Book Review, New Deal or Raw Deal by Burton Folsom, Jr., 2008 Threshold Editions (Davison of Simon & Schuster). 270pp plus notes and index

Conventional wisdom among many historians and educators is that Franklin D. Roosevelt's New Deal brought an end to the Great Depression of the 1930s. Those who look at the data realize that is not the case. However many have fallen back on less conventional but still popular “wisdom,” namely that World War II ended that depression. This book disputes both conclusions and in my opinion should be required reading in our schools. As many of our current politicians attempt to duplicate the New Deal we should inform ourselves about what really happened during FDR's administration.

Briefly Folsom shows, with copious notes and data, that the New Deal actually worsened and extended the depression. Furthermore though the war did reduce unemployment, major effects of the depression persisted until Harry Truman dismantled much of the anti-business climate FDR had created.

The book describes FDR's background which may have been the cause of his lack of understanding of business and economics, as well as his dishonest ways. His family on both sides demonstrated a lack of business sense. His father James inherited a fortune but barely maintained it, making a series of poor investments. On his mother's side his grandfather made money selling opium illegally to the Chinese. When he tried honest business he did so poorly that he returned to that illegal business. FDR was raised without being taught basic budgeting or anything else that would have prepared him to deal with financial problems.

FDR was a mediocre student, having a C to C+ average at Harvard. He concentrated on the social-political world of clubs, debates and journalism and ignored subjects like economics that might have prepared him better for his future career. At the same time he regularly misled his parents with out and out lies, claiming to have performed better than he actually did in sports and other events. For example after doing poorly in a race he told his parents he came in forth. He knew his parents would see the school newspaper which listed only the top three finishers. That disregard for truth was also manifest later when he would categorically deny having made certain statements he had in fact made.
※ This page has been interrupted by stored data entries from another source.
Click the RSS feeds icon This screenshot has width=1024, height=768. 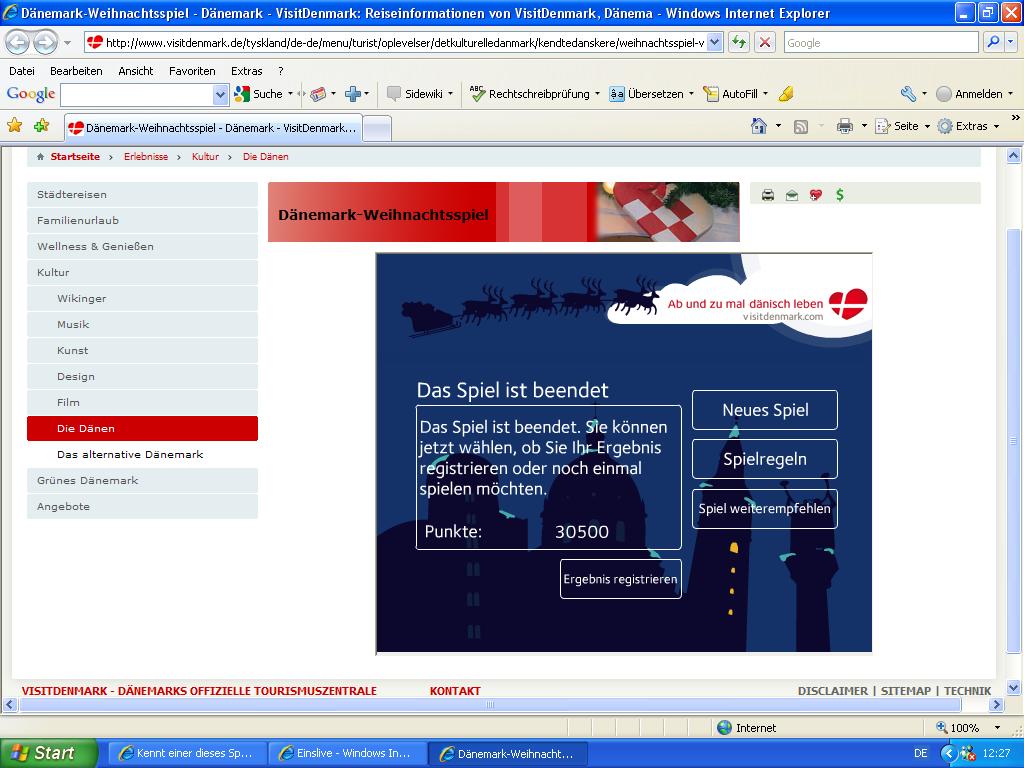coord(801,126)
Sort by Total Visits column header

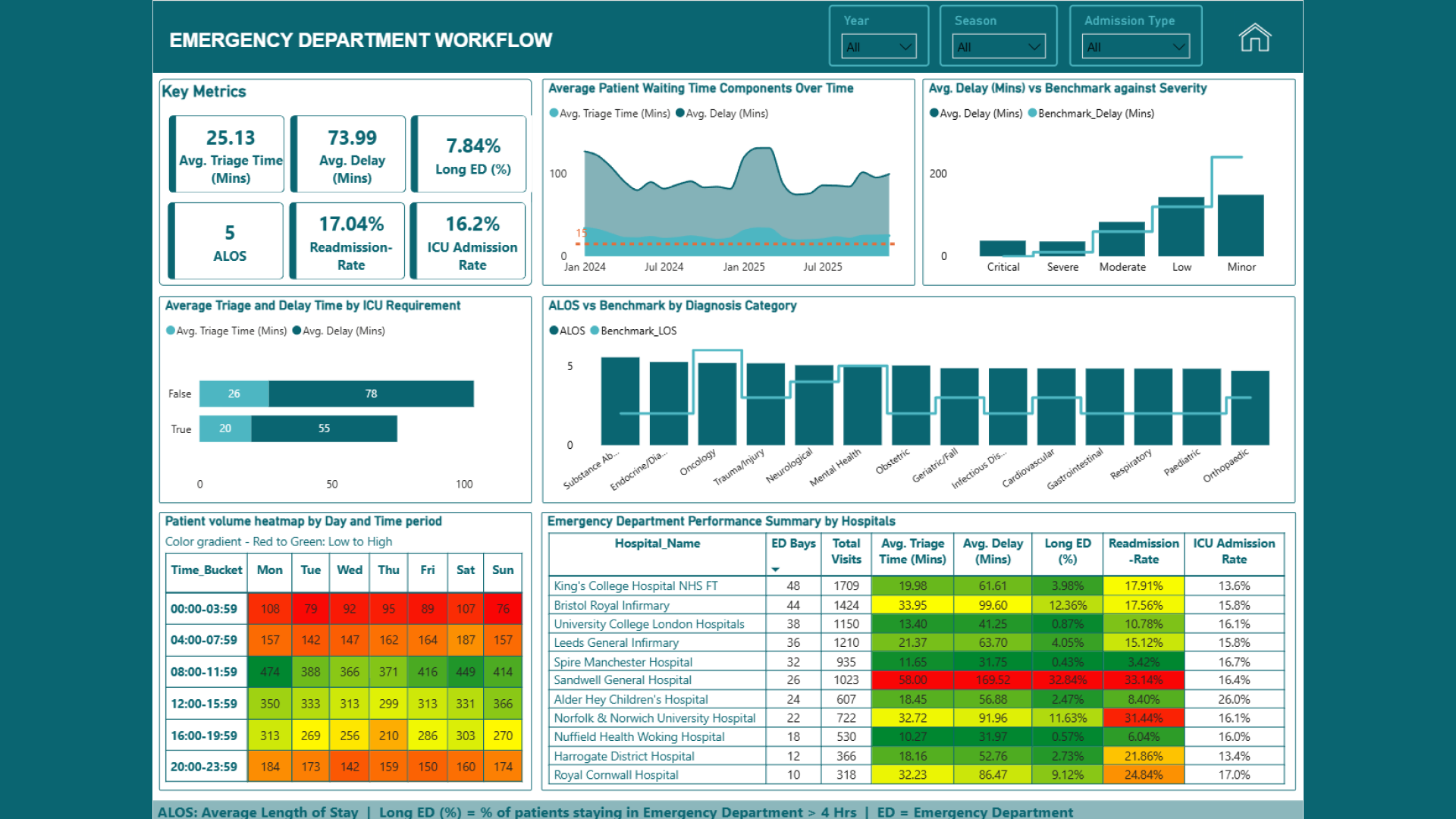pos(846,551)
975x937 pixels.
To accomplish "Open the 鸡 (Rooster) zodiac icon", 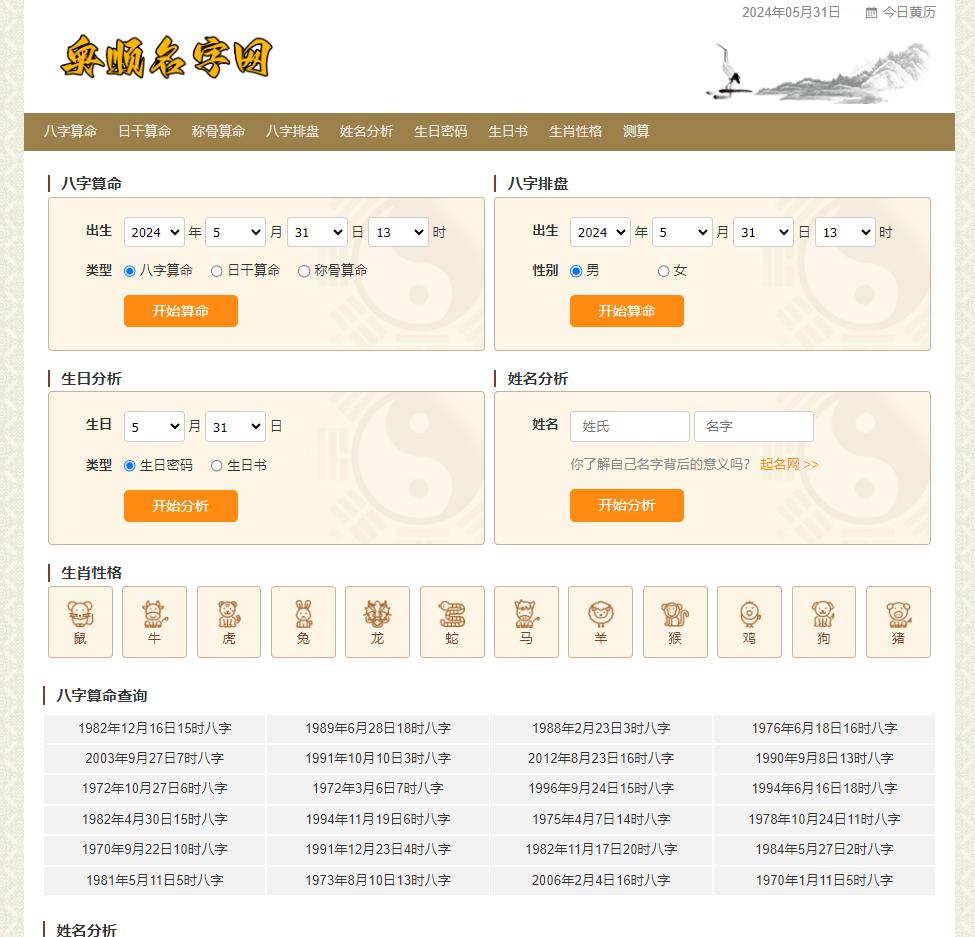I will pos(748,622).
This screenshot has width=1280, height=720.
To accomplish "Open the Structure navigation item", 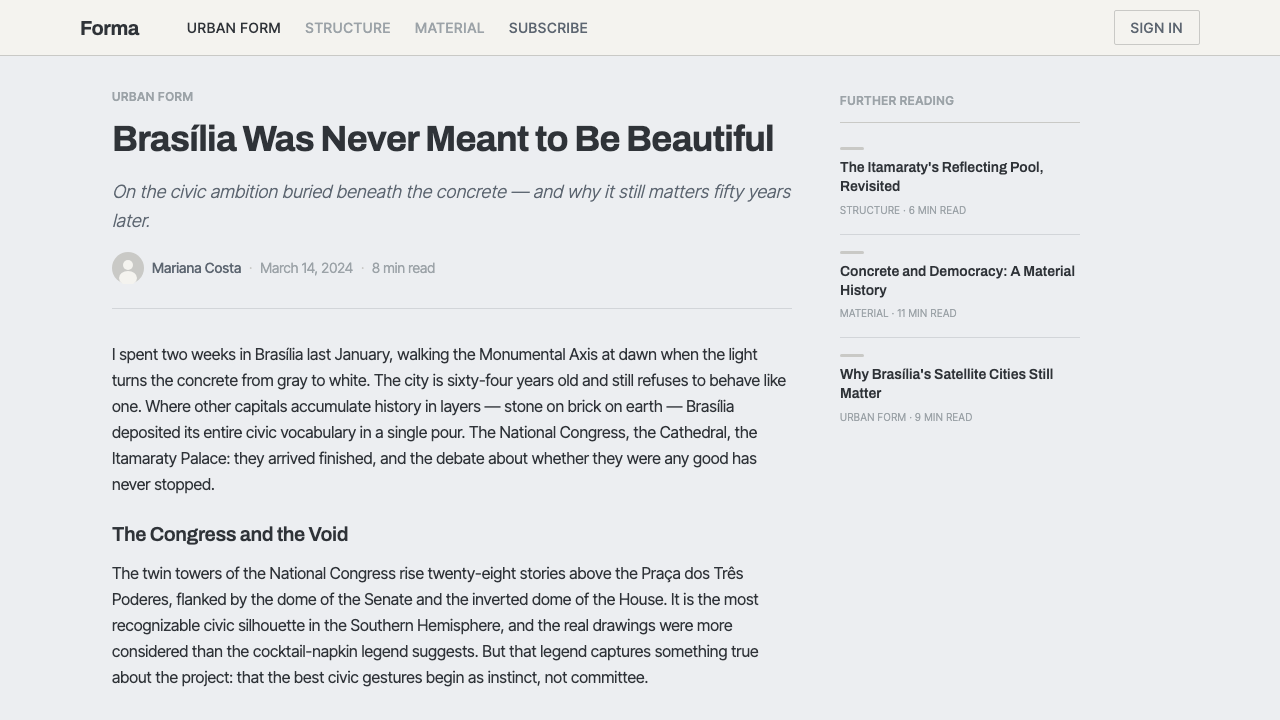I will (x=347, y=28).
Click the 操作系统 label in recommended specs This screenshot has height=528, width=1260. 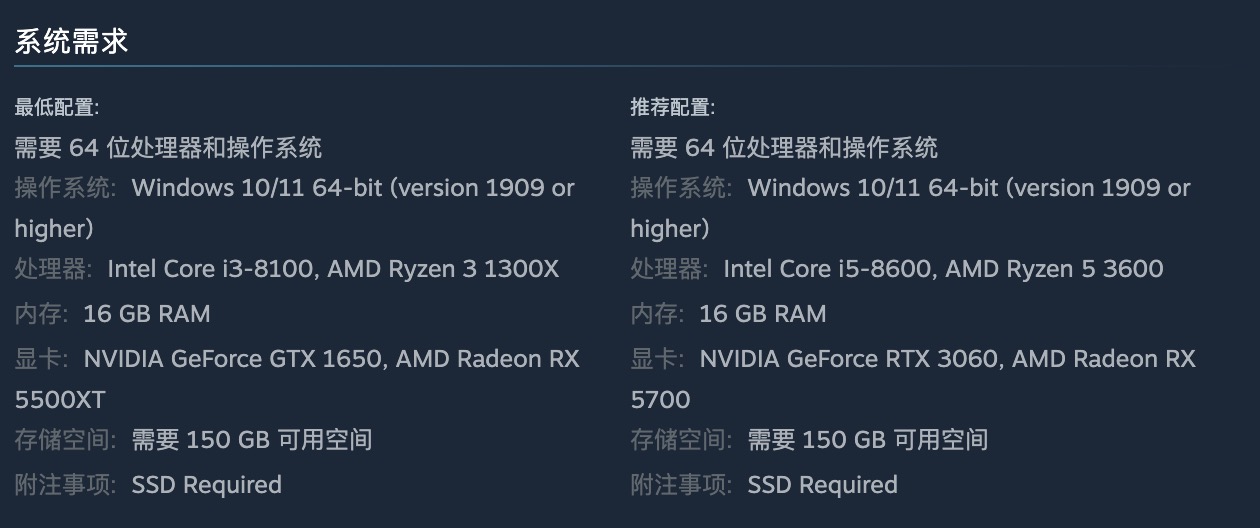click(680, 188)
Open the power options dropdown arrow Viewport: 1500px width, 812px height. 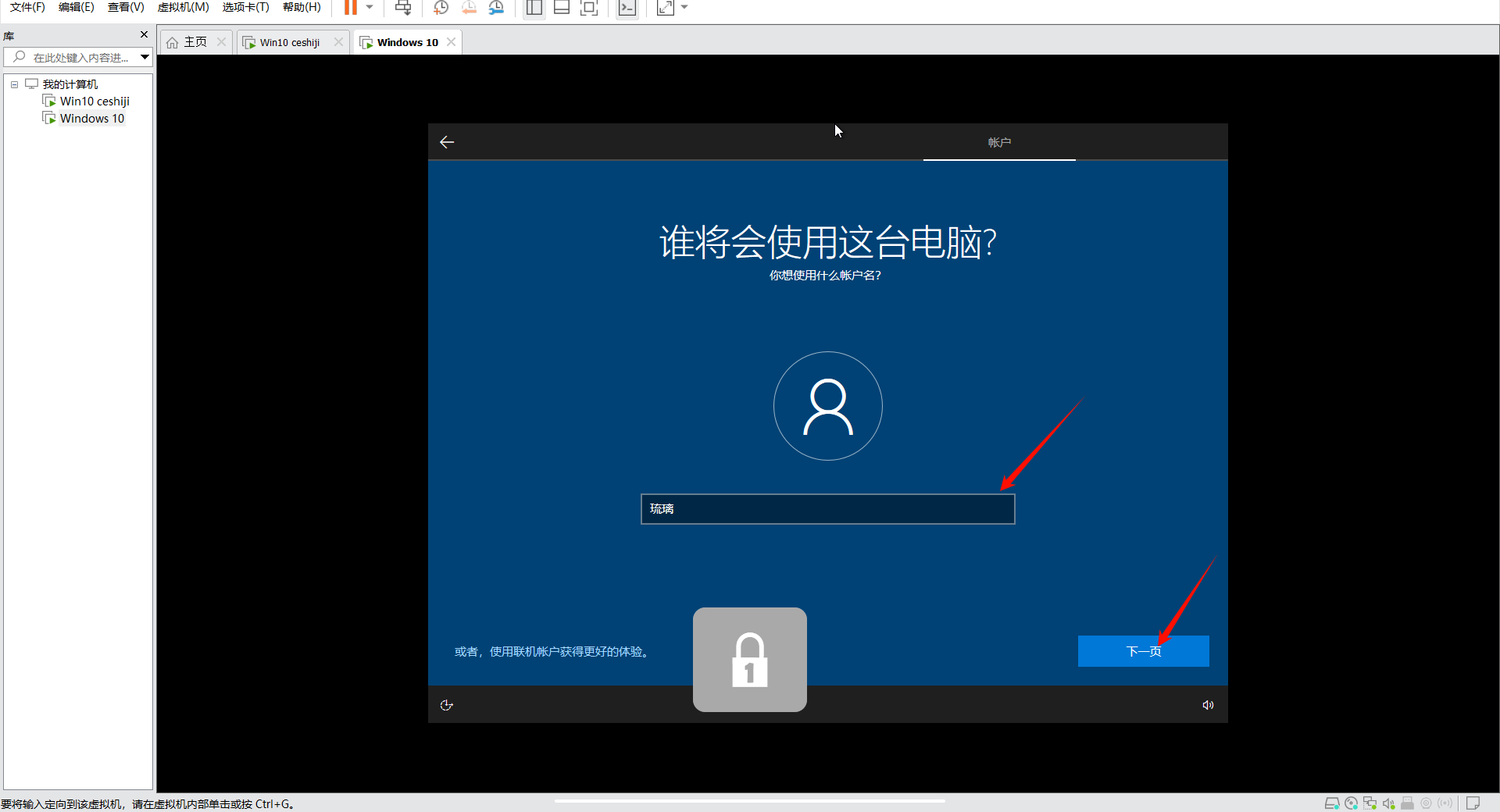pyautogui.click(x=370, y=8)
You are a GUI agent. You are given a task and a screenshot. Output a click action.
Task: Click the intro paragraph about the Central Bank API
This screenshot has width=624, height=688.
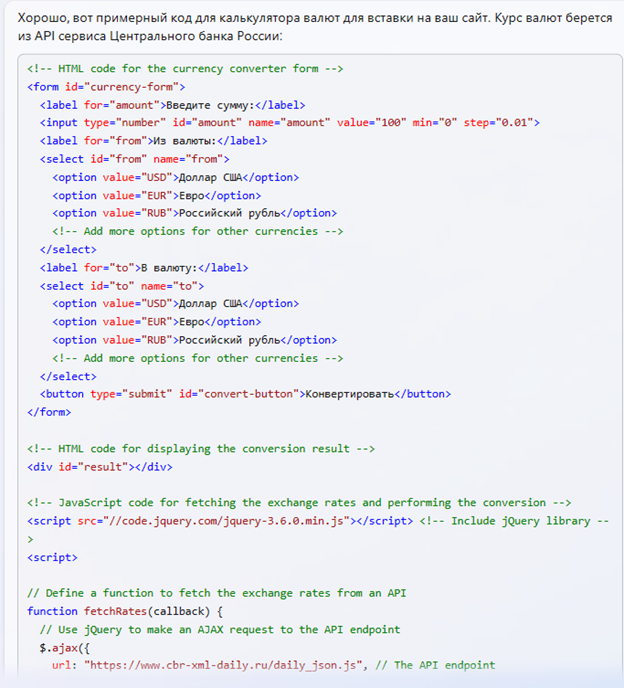(300, 26)
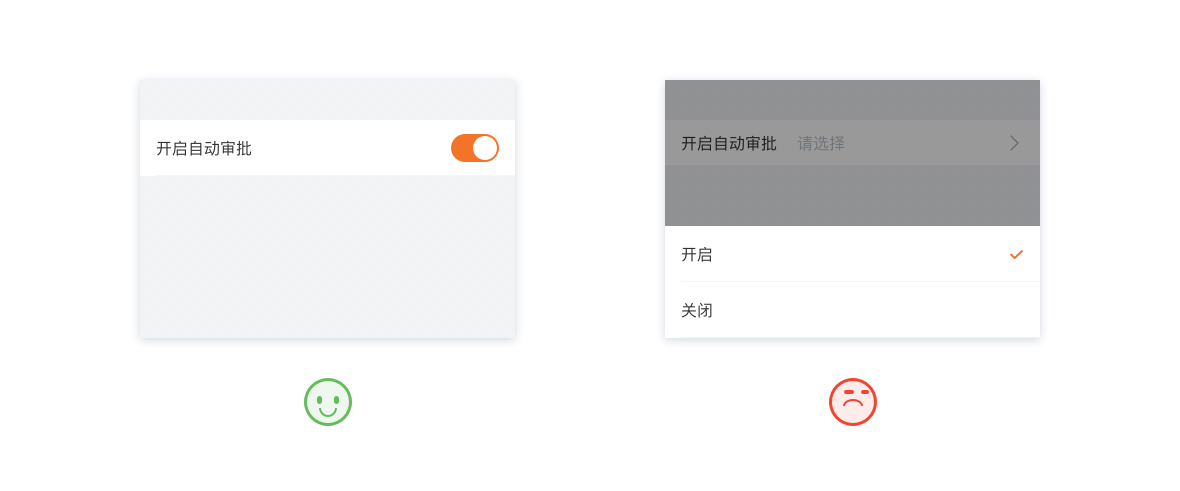Open the 请选择 placeholder selector
The width and height of the screenshot is (1180, 491).
[821, 143]
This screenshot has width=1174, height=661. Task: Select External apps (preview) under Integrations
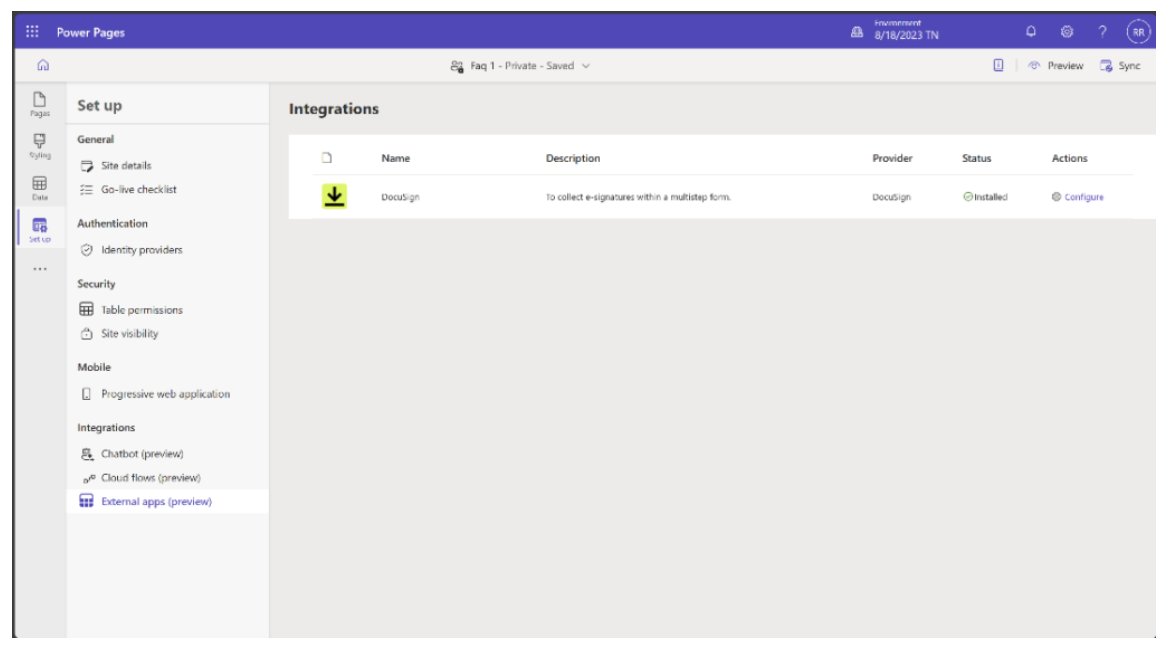[155, 500]
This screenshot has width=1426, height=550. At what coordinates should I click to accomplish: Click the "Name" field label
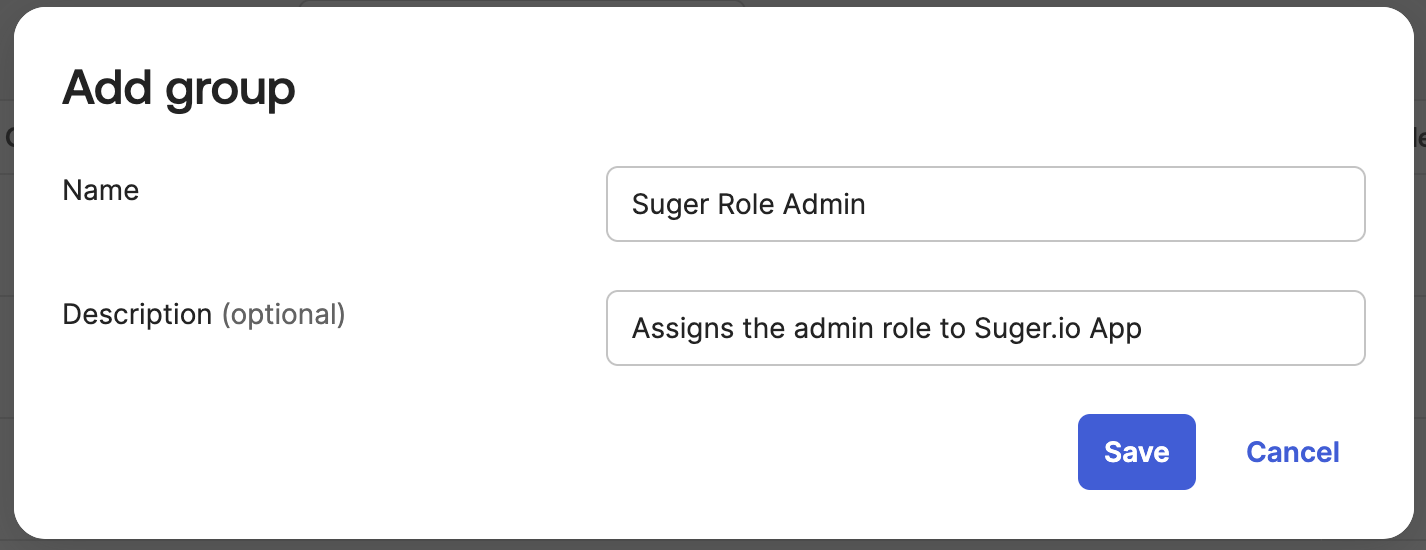[101, 190]
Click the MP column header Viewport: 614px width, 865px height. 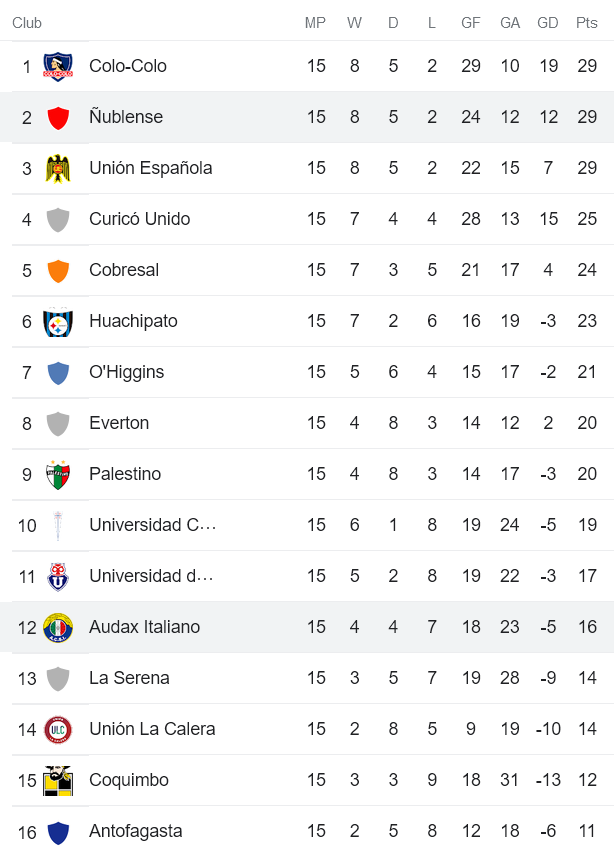pyautogui.click(x=316, y=23)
The result of all that seems to be a future president who did not like business and did not understand economics. He was, however, very charismatic and persistent. Those characteristics governed his presidency.

The next section of the book discusses the causes of the Great Depression, why what might have been a short-lived economic downturn became the epitome of an economy in trouble. While those causes are complex the three major causes were the Smoot-Hawley tariff bill which caused retaliation from trading partners, very poor decisions by the federal reserve which cut back on the money supply at the worst possible time to do so, and refusal of other countries to repay debts incurred during World War I. (Smoot-Hawley contributed to refusal to pay those debts since debtor countries used that also as retaliation.) Though those causes happened before he took over, Roosevelt did not understand the causes so it is no wonder that his corrective measures missed the mark.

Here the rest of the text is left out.